• _What is being asked_: Could you copy out all of the rows below word for word, with the pictures left out?

• _Provided data_:
· · · ·

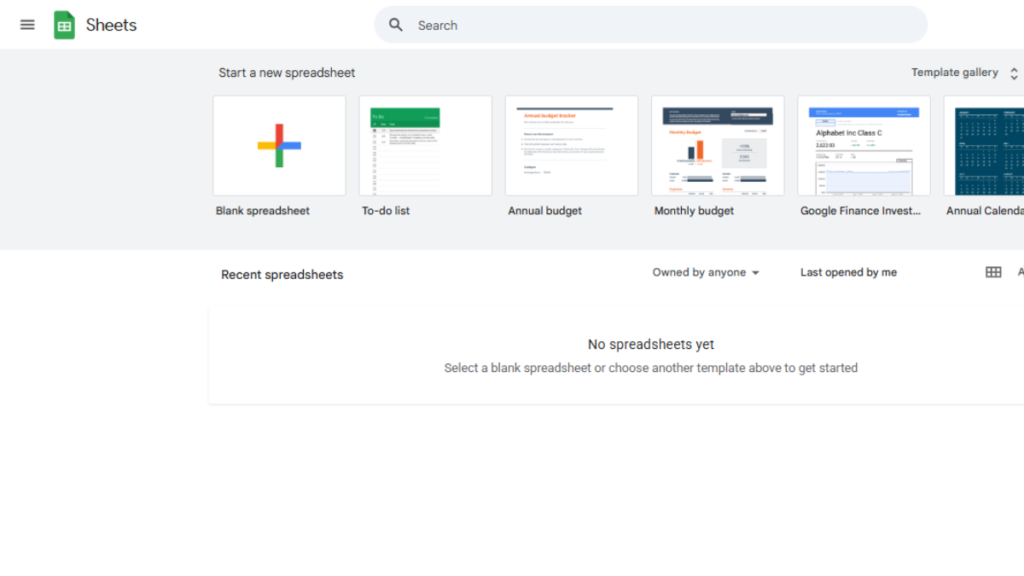Click the Google Sheets logo
Viewport: 1024px width, 576px height.
coord(65,24)
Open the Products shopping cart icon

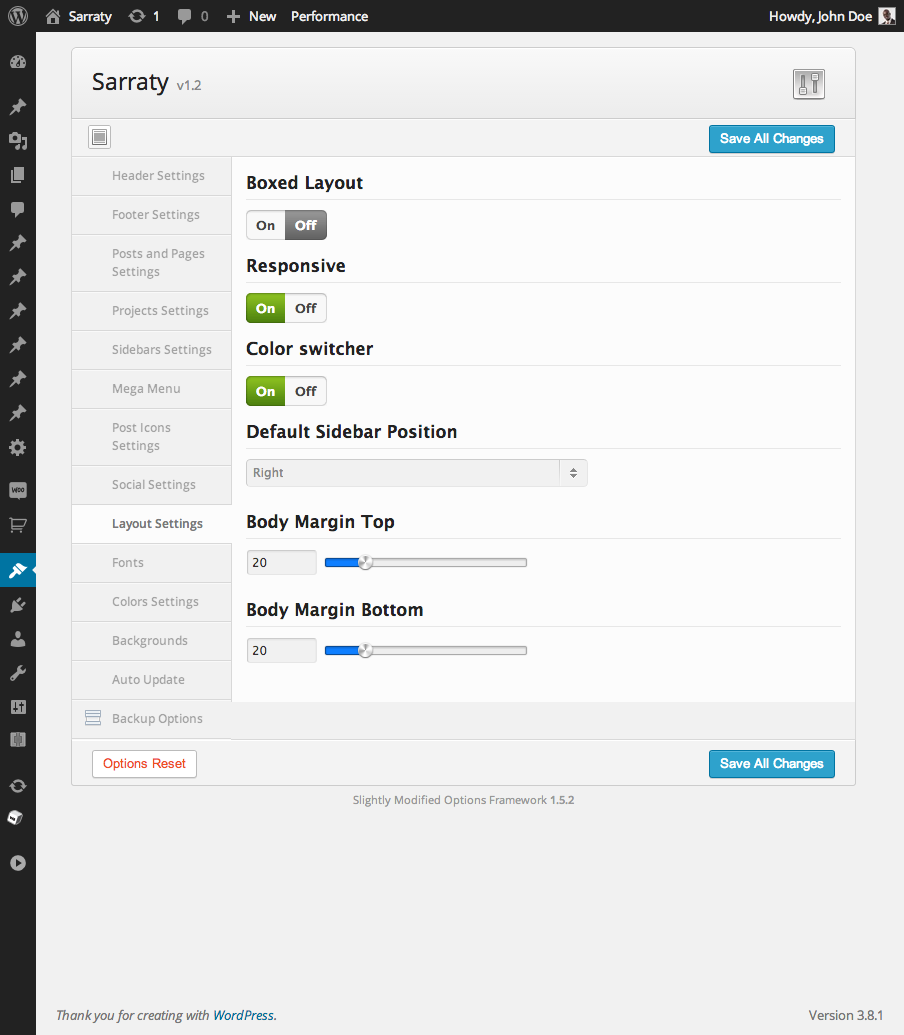click(18, 524)
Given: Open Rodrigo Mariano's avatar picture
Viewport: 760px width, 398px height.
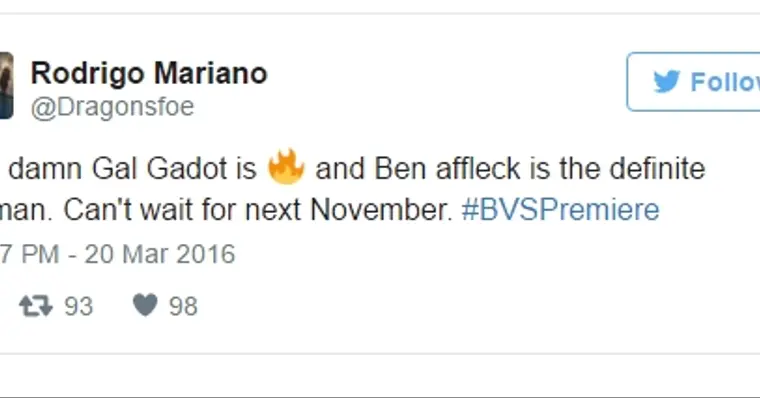Looking at the screenshot, I should (6, 85).
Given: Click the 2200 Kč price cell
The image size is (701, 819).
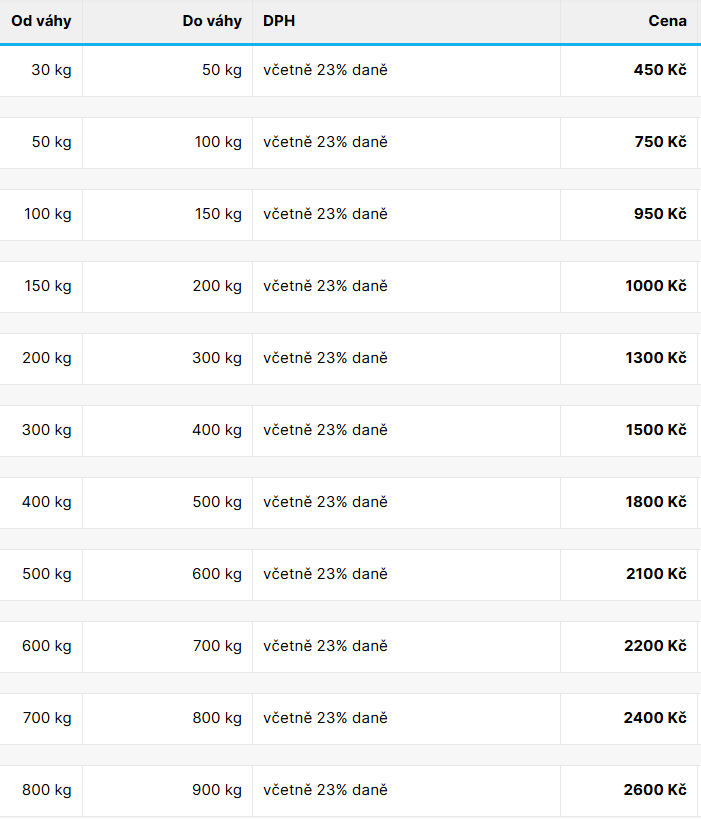Looking at the screenshot, I should pyautogui.click(x=655, y=646).
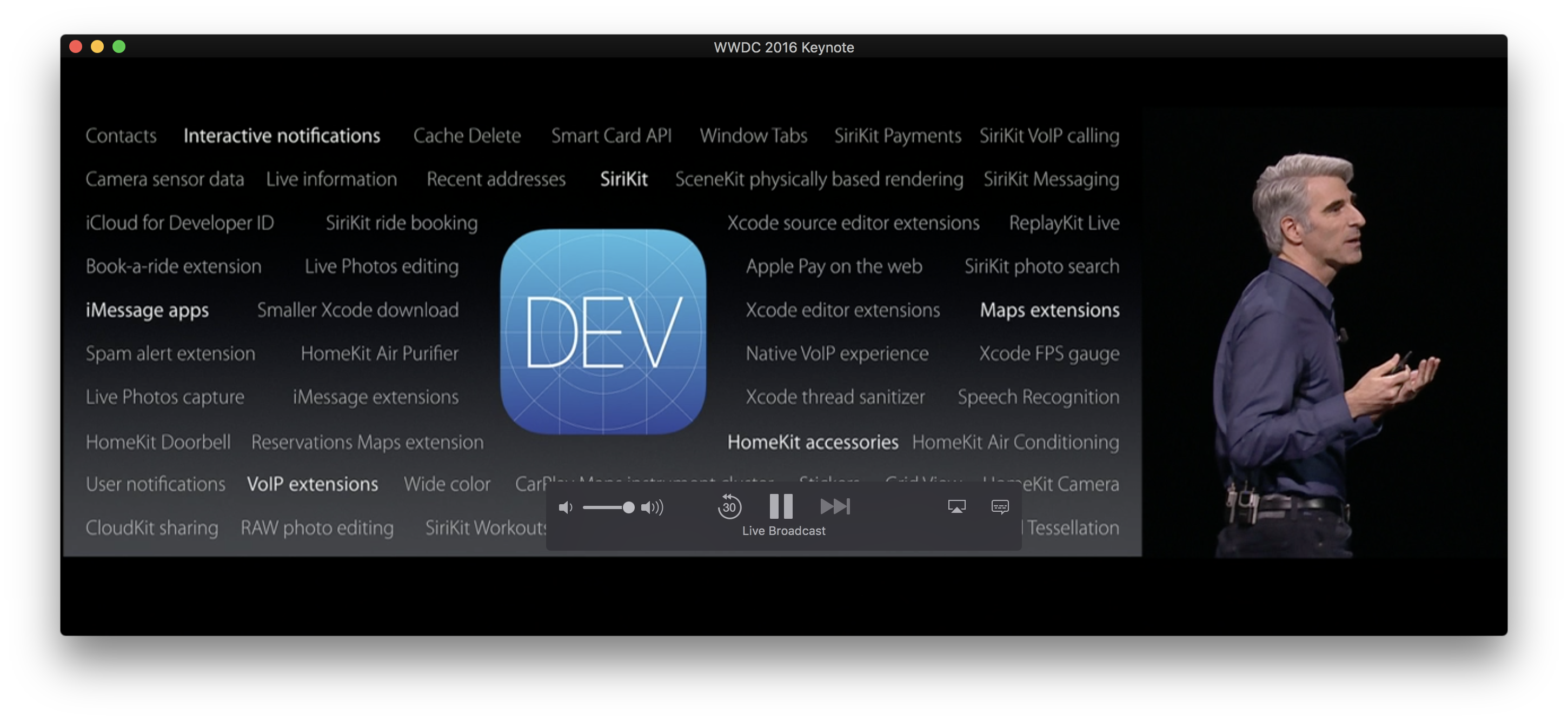This screenshot has height=722, width=1568.
Task: Open the AirPlay streaming menu
Action: (956, 506)
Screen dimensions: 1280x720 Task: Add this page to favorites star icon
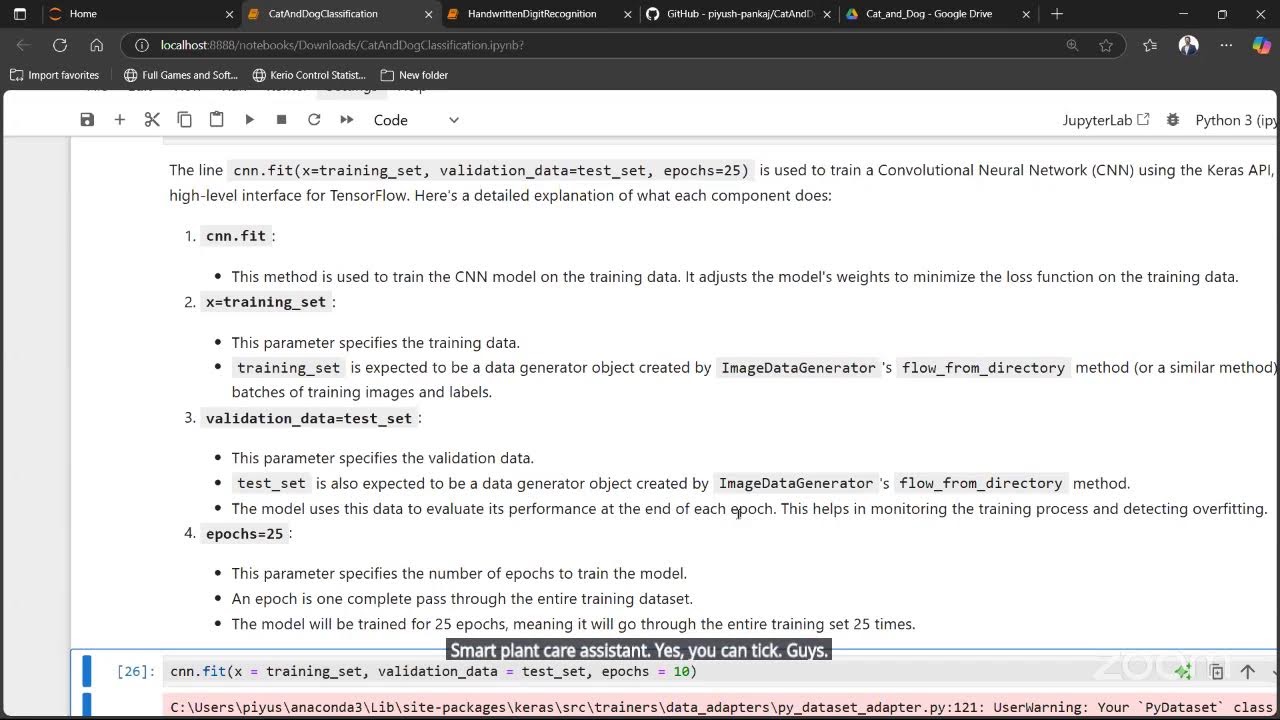[1106, 45]
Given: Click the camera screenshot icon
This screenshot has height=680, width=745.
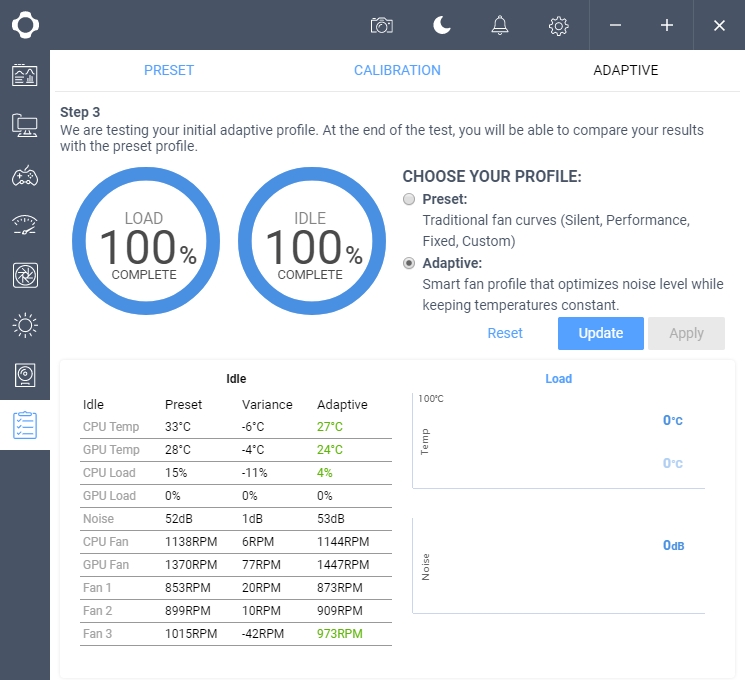Looking at the screenshot, I should (381, 25).
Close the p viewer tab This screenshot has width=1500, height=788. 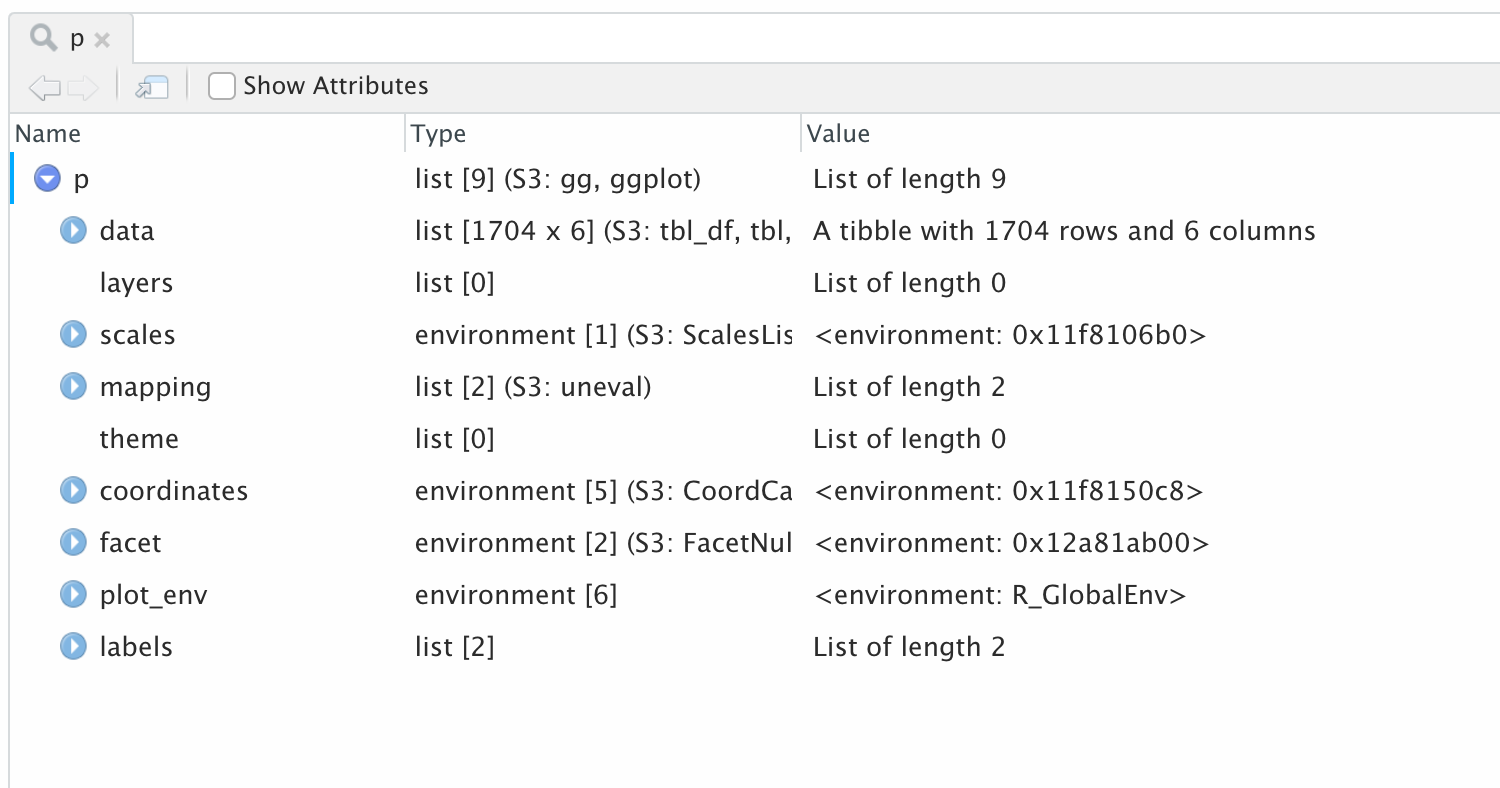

· · · ·

• _Answer to this problem_:
Click the Google Sheets logo
Viewport: 1024px width, 576px height.
coord(65,24)
Open the Products shopping cart icon

click(18, 524)
Given: Open Rodrigo Mariano's avatar picture
Viewport: 760px width, 398px height.
Looking at the screenshot, I should (6, 85).
Given: Click the 2200 Kč price cell
The image size is (701, 819).
Looking at the screenshot, I should pyautogui.click(x=655, y=646).
This screenshot has height=722, width=1568.
Task: Open the AirPlay streaming menu
Action: (956, 506)
Screen dimensions: 1280x720 Task: Add this page to favorites star icon
[1106, 45]
Given: Click the camera screenshot icon
This screenshot has height=680, width=745.
Looking at the screenshot, I should (381, 25).
Close the p viewer tab This screenshot has width=1500, height=788. 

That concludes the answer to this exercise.